## Work to complete
**1.** List every header file that the AccessEnforcementReleaseSinking commit page includes with #include, giving each path as shown.
**2.** Reproduce word for word the part of the AccessEnforcementReleaseSinking commit page starting with "In the included, test" and going on through "Objective-C has escaped.".
**3.** Carry the AccessEnforcementReleaseSinking commit page on from the point where it stops.

## Page
Fix AccessEnforcementReleaseSinking. Check for illegal cases.

In the included, test case, the optimization was sinking releases past is_escaping_closure. Rewrite the isBarrier logic to be conservative and define the mayCheckRefCount property in SIL/InstructionUtils. Properties that may need to be updated when SIL changes belong there. Note that it is particularly bad behavior if the presence of access markers in the code cause miscompiles unrelated to access enforcement. Fixes <rdar://problem/45846920> TestFoundation, TestProcess, closure argument passed as @noescape to Objective-C has escaped.
2025-12-21 12:14:44 +01:00 · 2018-11-06 13:52:03 -08:00
parent fcff56d499
commit 5983aae176
7 changed files with 144 additions and 17 deletions
--- a/lib/SILOptimizer/Transforms/AccessEnforcementReleaseSinking.cpp
+++ b/lib/SILOptimizer/Transforms/AccessEnforcementReleaseSinking.cpp
@@ -27,6 +27,7 @@

 #include "swift/SIL/ApplySite.h"
 #include "swift/SIL/DebugUtils.h"
+#include "swift/SIL/InstructionUtils.h"
 #include "swift/SIL/SILFunction.h"
 #include "swift/SILOptimizer/PassManager/Transforms.h"

## Records supplied

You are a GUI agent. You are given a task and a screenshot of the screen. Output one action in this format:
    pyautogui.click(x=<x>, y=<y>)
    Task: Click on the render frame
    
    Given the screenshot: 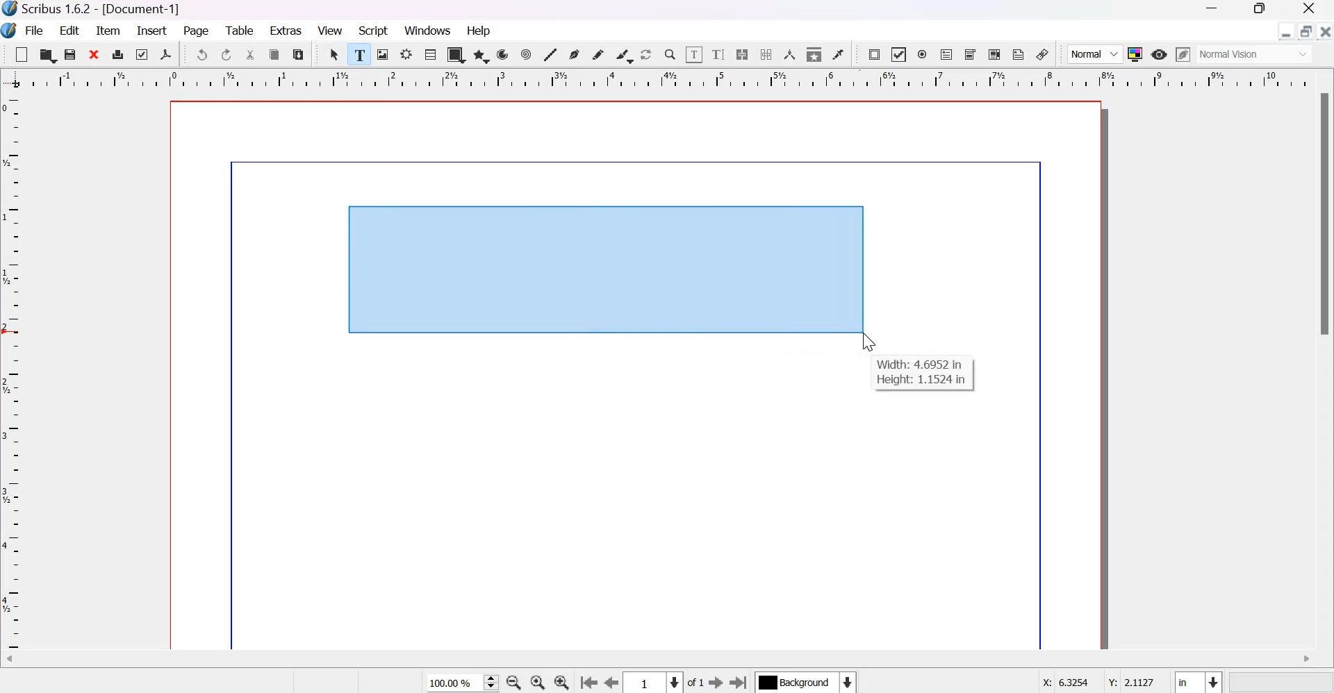 What is the action you would take?
    pyautogui.click(x=406, y=54)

## Responses in order
**1.**
- swift/SIL/ApplySite.h
- swift/SIL/DebugUtils.h
- swift/SIL/InstructionUtils.h
- swift/SIL/SILFunction.h
- swift/SILOptimizer/PassManager/Transforms.h

**2.**
In the included, test case, the optimization was sinking releases past is_escaping_closure. Rewrite the isBarrier logic to be conservative and define the mayCheckRefCount property in SIL/InstructionUtils. Properties that may need to be updated when SIL changes belong there. Note that it is particularly bad behavior if the presence of access markers in the code cause miscompiles unrelated to access enforcement. Fixes <rdar://problem/45846920> TestFoundation, TestProcess, closure argument passed as @noescape to Objective-C has escaped.

**3.**
@@ -47,15 +48,67 @@ static bool isSinkable(SILInstruction &inst) {
 }

 // Returns a bool: If this is a "barrier" instruction for this opt
-static bool isBarrier(SILInstruction &inst) {
-  switch (inst.getKind()) {
-  default:
-    return FullApplySite::isa(&inst) != FullApplySite();
-  case SILInstructionKind::BeginAccessInst:
-  case SILInstructionKind::BeginUnpairedAccessInst:
-  case SILInstructionKind::IsUniqueInst:
+static bool isBarrier(SILInstruction *inst) {
+  // Calls hide many dangers, from checking reference counts, to beginning
+  // keypath access, to forcing memory to be live. Checking for these and other
+  // possible barries at ever call is certainly not worth it.
+  if (FullApplySite::isa(inst) != FullApplySite())
    return true;
+
+  // Don't extend lifetime past any sort of uniqueness check.
+  if (mayCheckRefCount(inst))
+    return true;
+
+  // Don't extend object lifetime past deallocation.
+  if (isa<DeallocationInst>(inst))
+    return true;
+
+  // Avoid introducing access conflicts.
+  if (isa<BeginAccessInst>(inst) || isa<BeginUnpairedAccessInst>(inst))
+    return true;
+
+  if (auto *BI = dyn_cast<BuiltinInst>(inst)) {
+    auto kind = BI->getBuiltinKind();
+    if (!kind)
+      return false; // LLVM intrinsics are not barriers.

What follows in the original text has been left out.